Effect of the Initial Deformity in the Coronal Plane on Postoperative Outcome of Proximal Humeral Fractures.

机构信息

Sichuan Provincial Orthopaedics Hospital, Chengdu, China.

Upper Limb Department, Sichuan Provincial Orthopaedic Hospital, Chengdu, China.

出版信息

Orthop Surg. 2023 Aug;15(8):2074-2081. doi: 10.1111/os.13690. Epub 2023 May 17.

Abstract

OBJECTIVE

There is currently no consensus on proximal humerus fractures with an initial deformity in the coronal plane who are better off with plates or nails, so we designed this study. To compare the effect of the initial deformity in the coronal plane of proximal humerus fractures on postoperative outcomes, we compare the maintenance of reduction in procedures utilizing plates and nails, and analyzed the subsequent occurrence of complications to explore whether the initial deformity should dictate the fixation approach.

METHODS

The clinical data of patients with proximal humerus fractures who were hospitalized and underwent surgical treatment in our hospital from January 2016 to December 2020 were reviewed. Postoperative functional scores (American Shoulder and Elbow Surgeons, ASES; Constant-Murley Score, CMS), Neck-shaft angle (NSA), Quality of fracture reduction, Deltoid Tuberosity Index (DTI), and complications were compared among cases with initial varus, normal, or valgus deformities.

RESULTS

We included 131 patients, 56 males and 75 females, with a mean age of 60.89 ± 5.53 years (range 50-76) and a mean follow-up duration of 16.63 ± 6.78 months (range 12-48). Of these, 29 cases had initial varus displacement, 71 had a normal NSA, and 31 had initial valgus displacement. Seventy-five were treated with a locking plate and 56 with a nail. After open reduction and internal fixation, the NSA was restored to normal (-135°) in all patients in all groups (P > 0.05). There was a significant difference in NSA changes at the last follow-up; 2.93° ± 2.12° in the varus group, 1.77° ± 1.18° in the normal group, and 2.32° ± 1.64° in the valgus group, with the highest change occurring in the varus group.

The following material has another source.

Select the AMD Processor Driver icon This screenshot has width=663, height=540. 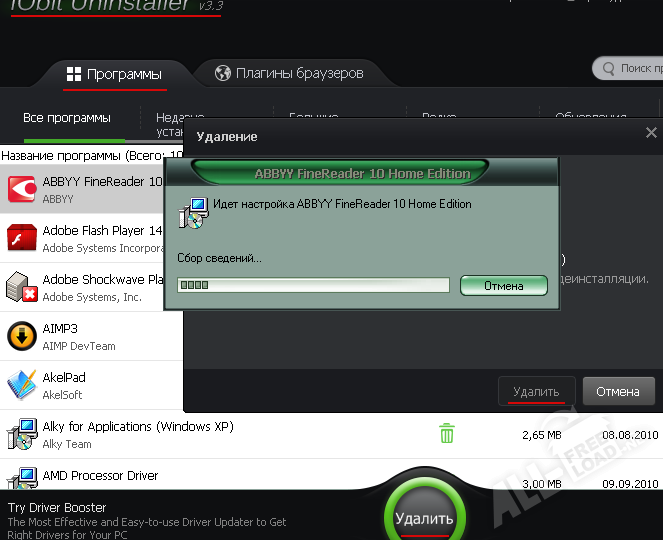tap(21, 478)
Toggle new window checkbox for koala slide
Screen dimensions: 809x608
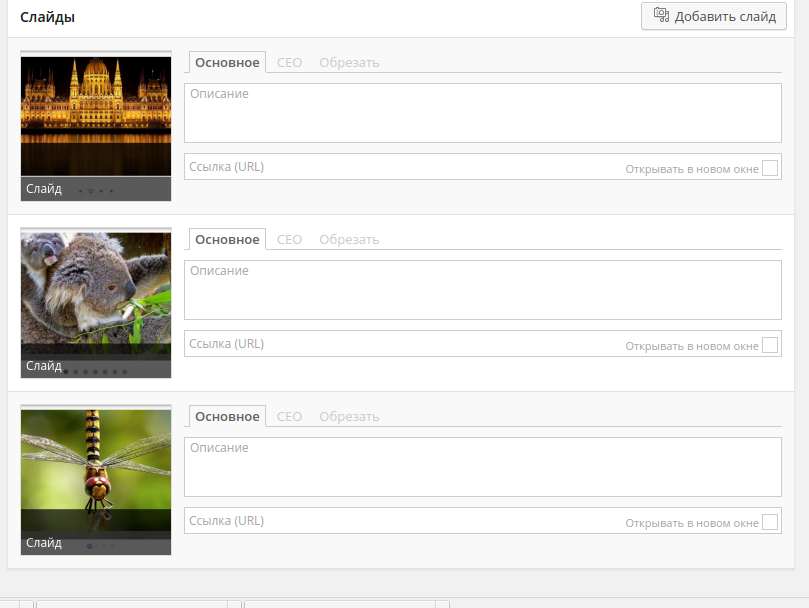(x=769, y=345)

There was no significant difference in the range of motion or functional scores including ASES and CMS among the three groups (P > 0.05). The complication rate of 20.7% in the varus group was significantly higher than the complication rates of 12.7% in the normal and 12.9% in the valgus groups (P < 0.05).

CONCLUSIONS

While proximal humerus fractures with initial coronal displacement (varus, normal, and valgus) show similar postoperative functional outcomes, varus fractures have a higher rate of complications. The nail provides better maintenance of reduction than the locking plate, especially in varus fractures.

摘要

目的

对于初始冠状面存在畸形的肱骨近端骨折,目前尚没有共识认为哪种内固定方式更好,即钢板还是髓内钉,因此我们设计了本研究。为了比较肱骨近端骨折初始冠状面畸形对术后结果的影响,我们比较了使用钢板和髓内钉固定的复位维持情况,并分析了随后并发症的发生情况,以探讨初始畸形是否应决定固定方法。

方法

回顾 2016 年 1 月至 2020 年 12 月期间我院收治的肱骨近端骨折患者的临床资料,这些患者接受了住院手术治疗。比较了初始内翻、正常和外翻畸形患者的术后功能评分(美国肩肘外科医师协会评分,ASES;Constant-Murley 评分,CMS)、颈干角(NSA)、骨折复位质量、三角肌嵴指数(DTI)和并发症。

结果

共纳入 131 例患者,男 56 例,女 75 例,平均年龄 60.89±5.53 岁(50-76 岁),平均随访时间 16.63±6.78 个月(12-48 个月)。其中 29 例初始内翻移位,71 例 NSA 正常,31 例初始外翻移位。75 例行锁定钢板固定,56 例行髓内钉固定。所有患者术后 NSA 均恢复正常(-135°)(P>0.05)。末次随访时 NSA 变化有显著差异;内翻组为 2.93°±2.12°,正常组为 1.77°±1.18°,外翻组为 2.32°±1.64°,内翻组变化最大。三组间活动度或功能评分(包括 ASES 和 CMS)无显著差异(P>0.05)。内翻组并发症发生率为 20.7%,明显高于正常组的 12.7%和外翻组的 12.9%(P<0.05)。

结论

虽然肱骨近端骨折初始冠状面移位(内翻、正常和外翻)的患者术后功能结果相似,但内翻骨折的并发症发生率更高。髓内钉比锁定钢板能更好地维持复位,尤其是在内翻骨折中。